Guia Prático: Como elaborar um Mapa de Quantidades de Obras

O Mapa de Quantidades e Trabalhos (MQT) é sem dúvida o documento mais importante depois do próprio projeto de arquitetura/engenharia numa obra de construção. Este mapa assegura que não comparamos "alhos com bugalhos". Serve para traduzir todo o projeto executivo em matriz quantificável: uma listagem exaustiva de tarefas de execução, materiais precisos (por metros cúbicos, metros quadrados ou unidades de massa) e a correspondente mão de obra alocada.

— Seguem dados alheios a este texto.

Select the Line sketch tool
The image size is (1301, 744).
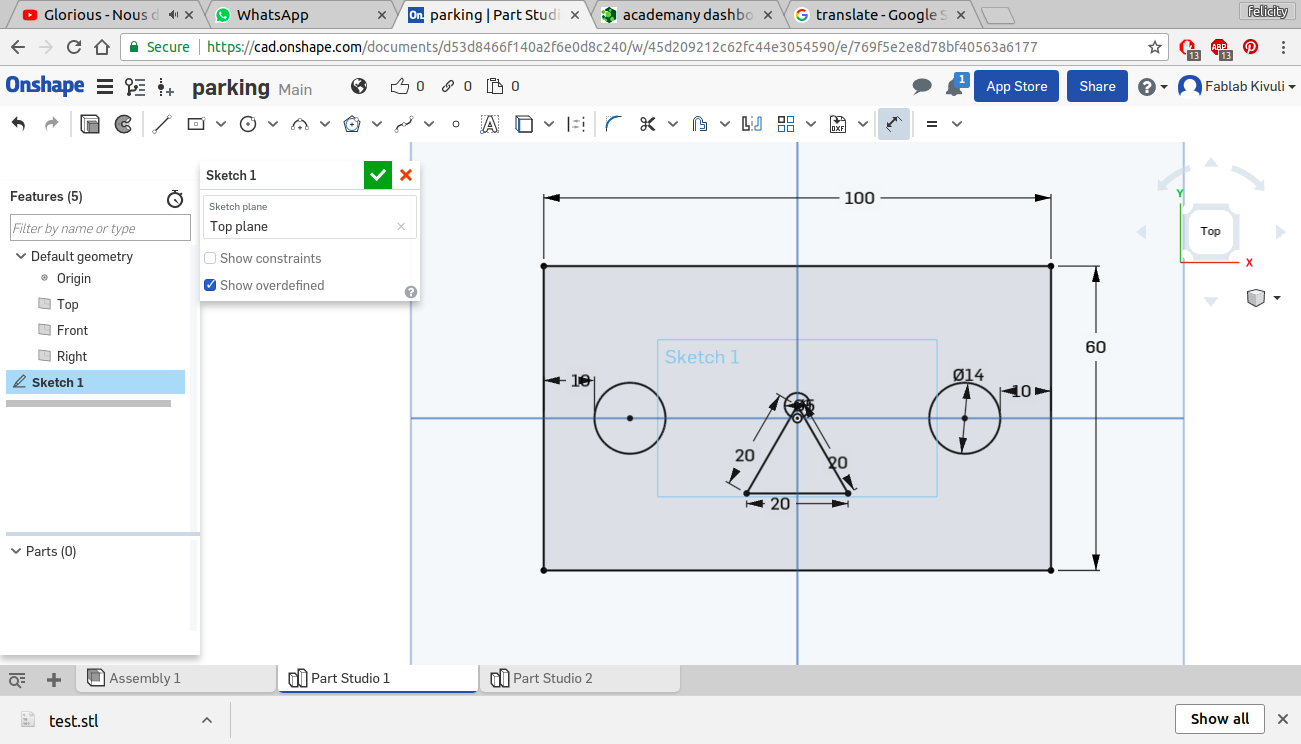162,124
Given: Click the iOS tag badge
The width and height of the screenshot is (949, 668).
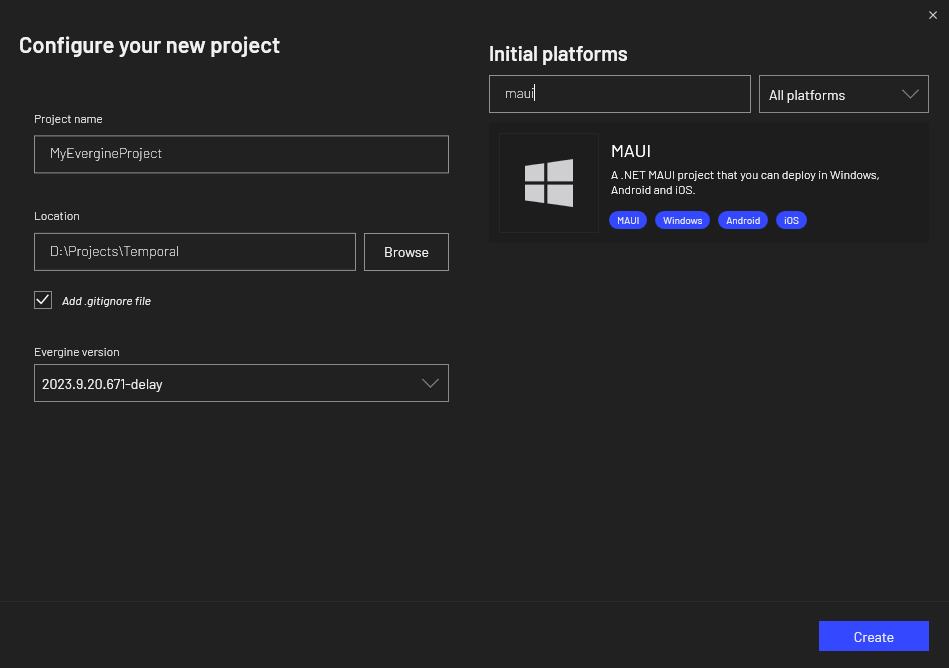Looking at the screenshot, I should click(x=791, y=220).
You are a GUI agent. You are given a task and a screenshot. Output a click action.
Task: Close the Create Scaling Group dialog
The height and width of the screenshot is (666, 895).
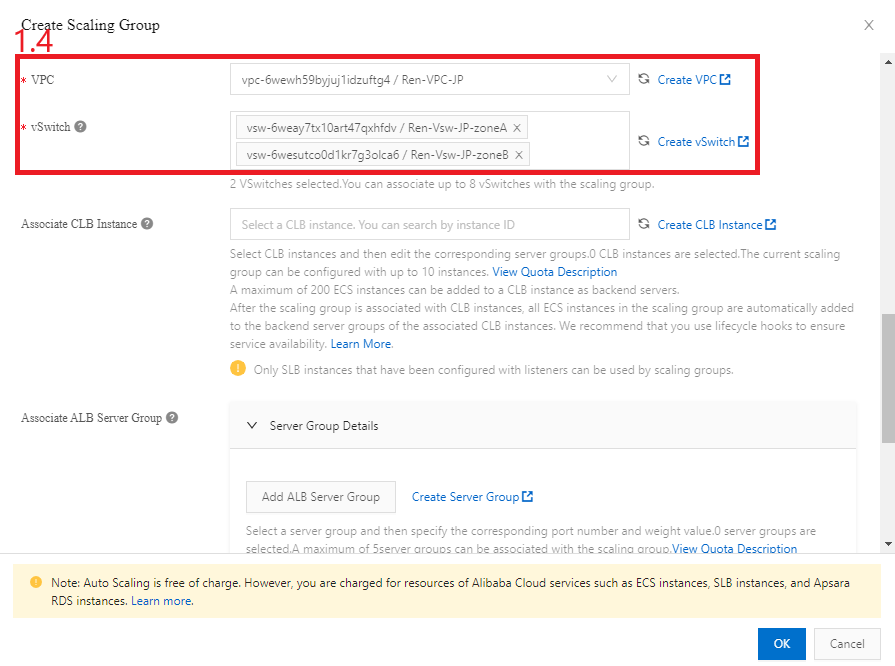coord(869,25)
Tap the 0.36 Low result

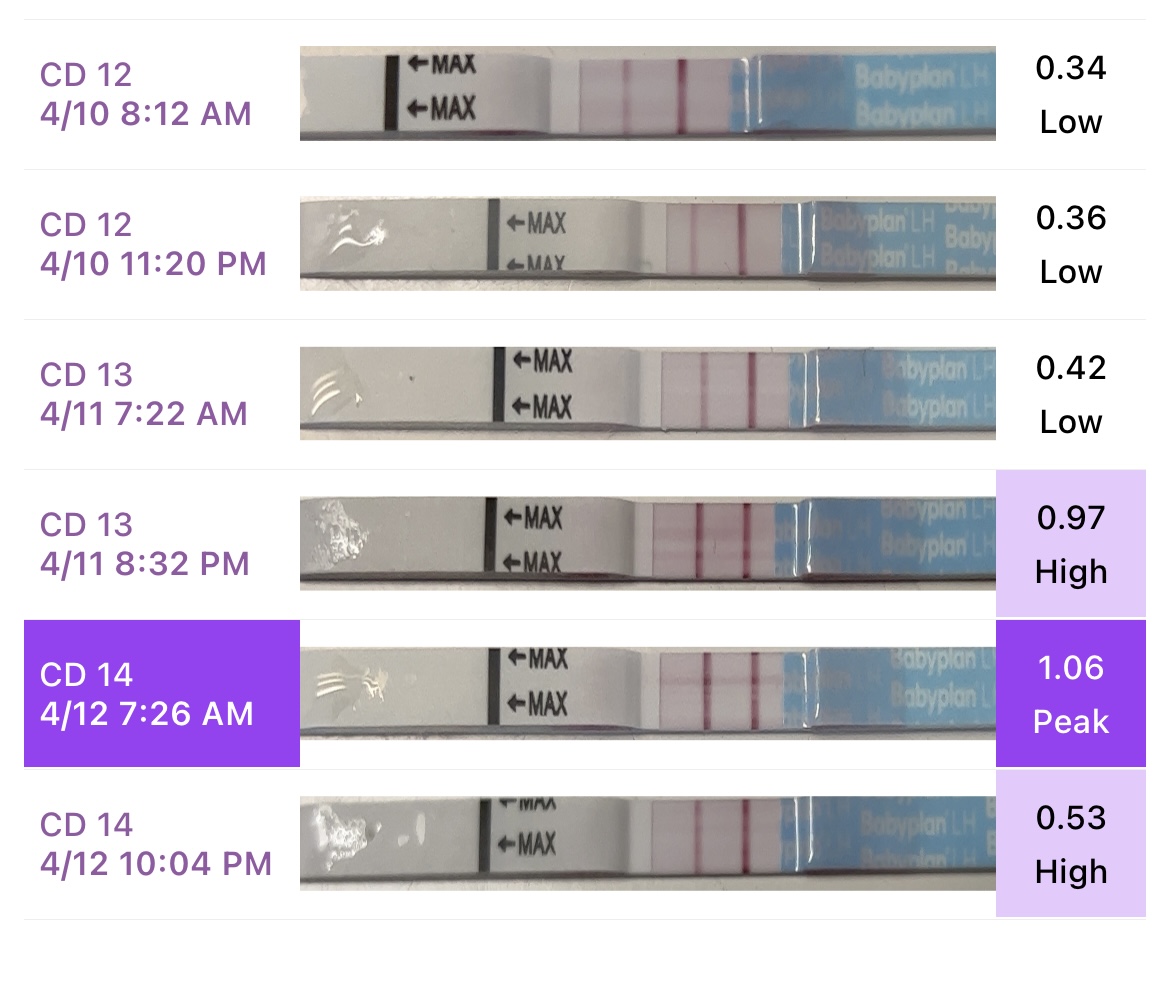1070,244
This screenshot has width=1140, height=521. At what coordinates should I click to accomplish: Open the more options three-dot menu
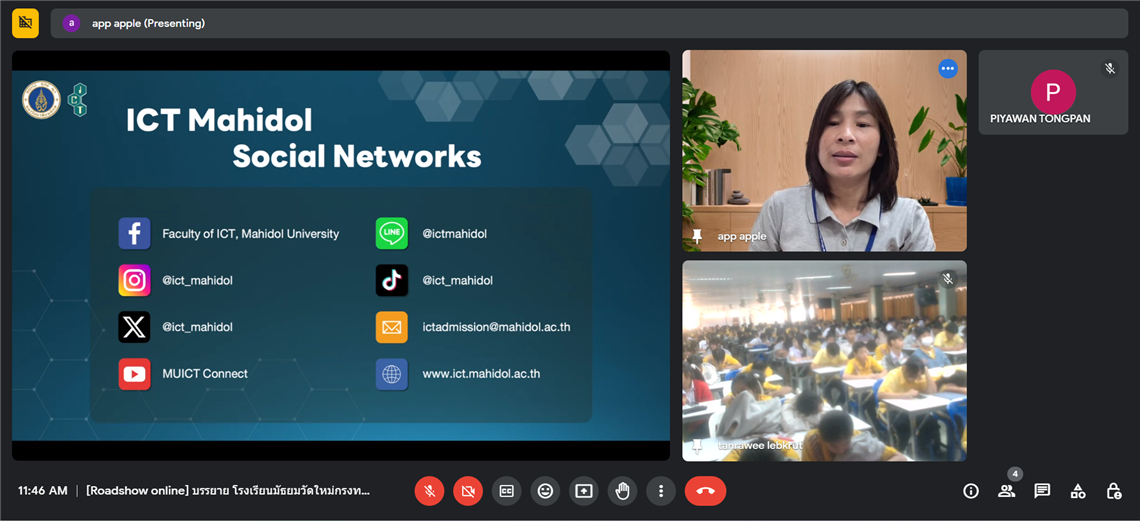660,491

Vantagens Incontestáveis da sua Utilização

Um erro clássico do dono de obra particular em Portugal é pedir um orçamento sem fornecer um mapa de quantidades cego (um mapa com artigos definidos mas sem preços). Se o empreiteiro A assume tijolo térmico e o empreiteiro B assume bloco de cimento vulgar, os seus orçamentos trarão desvios drásticos e os imprevistos "trabalhos a mais" faturados posteriormente arruinarão o balanço. Um mapa de quantidades afasta ambiguidades e "ancora" os padrões construtivos que têm de ser respeitados.

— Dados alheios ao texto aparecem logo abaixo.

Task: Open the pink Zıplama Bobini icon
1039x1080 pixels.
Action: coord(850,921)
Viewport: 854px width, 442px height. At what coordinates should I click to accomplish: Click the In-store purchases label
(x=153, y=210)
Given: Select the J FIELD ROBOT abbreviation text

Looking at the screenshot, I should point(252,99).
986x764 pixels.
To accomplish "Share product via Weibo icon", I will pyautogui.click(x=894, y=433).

Estruturação Típica e Unidades

Regra geral, um Mapa organiza-se por especialidades e capítulos construtivos (Estaleiro, Movimentação de Terras, Betão Armado, Alvenarias, Revestimentos, Canalizações...). As unidades de medição regem-se pelas Regras de Medição LNEC ou pela prática tradicional imposta nos cadernos de encargos em Portugal, com frequente menção e tipologia associada: ml (metros lineares), m2 (metros quadrados), m3 (metros cúbicos) e un (unidades soltas contabilizáveis).